■ Selected text
########

First of all, the price. It's quite expensive, and comparing it to other books in the genre (like this german c++ book) I expect more detail when it comes to explaining how to get the software running. The aforementioned book costs less, is three times the size and includes not only a CD with an automated installer, but also detailed tutorials about how to set the IDE, compiler and even some libraries like boost or Qt up. "I'm sorry we can't tell you how to do this, but I'm sure you'll find some tutorials on the internet" just doesn't cut it.
Not sure what prices you're comparing here. SFML Game Development costs €20.99 as eBook (half that with the promo code on the SFML website) and €34.99 with print + eBook and they have some sales all the time. While the book you linked costs €39.99. How is that half the price or even cheaper? :D
Don't forget, that the authors are not the ones setting the price, it's all in the publisher's hands.
As for the size, a book doesn't become better the more pages it has, it can actually be the other way around as well, i.e. just filling pages to have a lot of pages.
And then you can't compare a book that talks about a specific library and a book that generally talks about C++. The goal of the SFML Game Development books is not to teach you how to setup your IDE and compiler, but to teach you how to use the library. The book assumes you already know these things and points to the website where we have guides that are kept up to date, compared to a book that might not be up to date after a few months.

Concerning the content, ...
I agree that the explenations aren't always the best. I think it's also important to note that the book was written by three different authors (none of them native English speakers), so everyone has their own style of explaining things.

Lastly, I bought this book so I could learn the basics about game programming. In my opinion, saying "we can't tell you anything at all about GLSL because it's too complicated", "Steering behaviors are very interesting. Don't hesitate to search the internet" or "Separating Axis Theorom is a popular algorithm, read more about it here: ..." collides with the purpose of this book. Why not even try to explain at least a little bit? I bought the book so I could learn about this. I don't need a full explanation, just the basics and a few examples would suffice. I don't know the first thing about GLSL, but the .frag files enclosed are just a few lines long and don't look too complicated.

########

■ Information supplied

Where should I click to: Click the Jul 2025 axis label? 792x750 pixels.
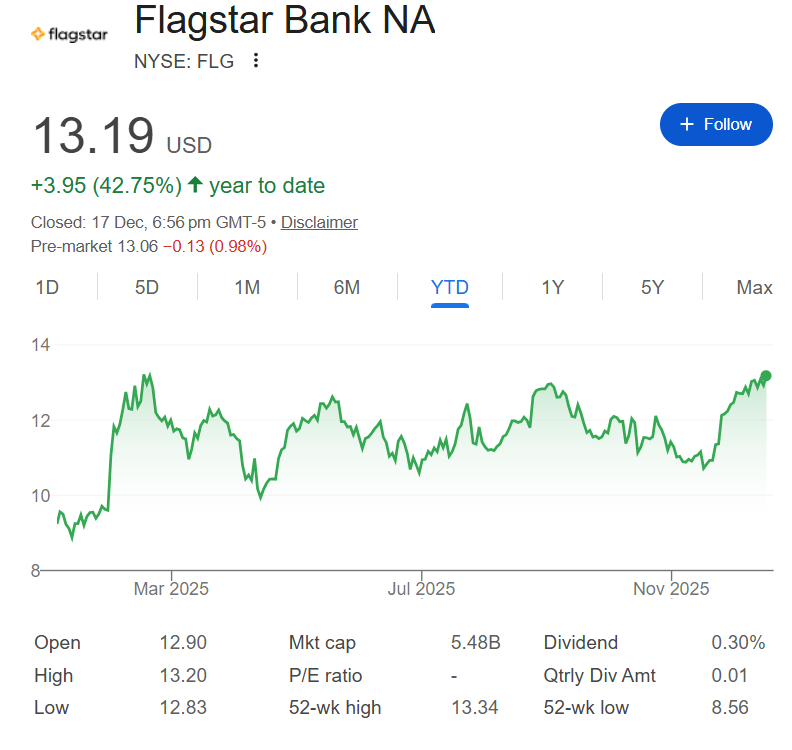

########

■ Required actions
• A. In the SFML book discussion, what price is given for the SFML Game Development eBook?
• B. State whether each statement agrees with the SFML book discussion. Answer yes or no, and quote the words from the text that decide it.
(i) The book was written by authors who are not native English speakers.
(ii) The goal of the SFML Game Development books is to teach readers how to set up their IDE and compiler.
(iii) The book that was linked costs €39.99.
• C. Return the part of the SFML book discussion between "As for the size, a" and "a few months.", inclusive.

■ Answers to the tasks
• A. €20.99

• B.
(i) Yes: "the book was written by three different authors (none of them native English speakers)"
(ii) No: "The goal of the SFML Game Development books is not to teach you how to setup your IDE and compiler"
(iii) Yes: "While the book you linked costs €39.99."

• C.
As for the size, a book doesn't become better the more pages it has, it can actually be the other way around as well, i.e. just filling pages to have a lot of pages.
And then you can't compare a book that talks about a specific library and a book that generally talks about C++. The goal of the SFML Game Development books is not to teach you how to setup your IDE and compiler, but to teach you how to use the library. The book assumes you already know these things and points to the website where we have guides that are kept up to date, compared to a book that might not be up to date after a few months.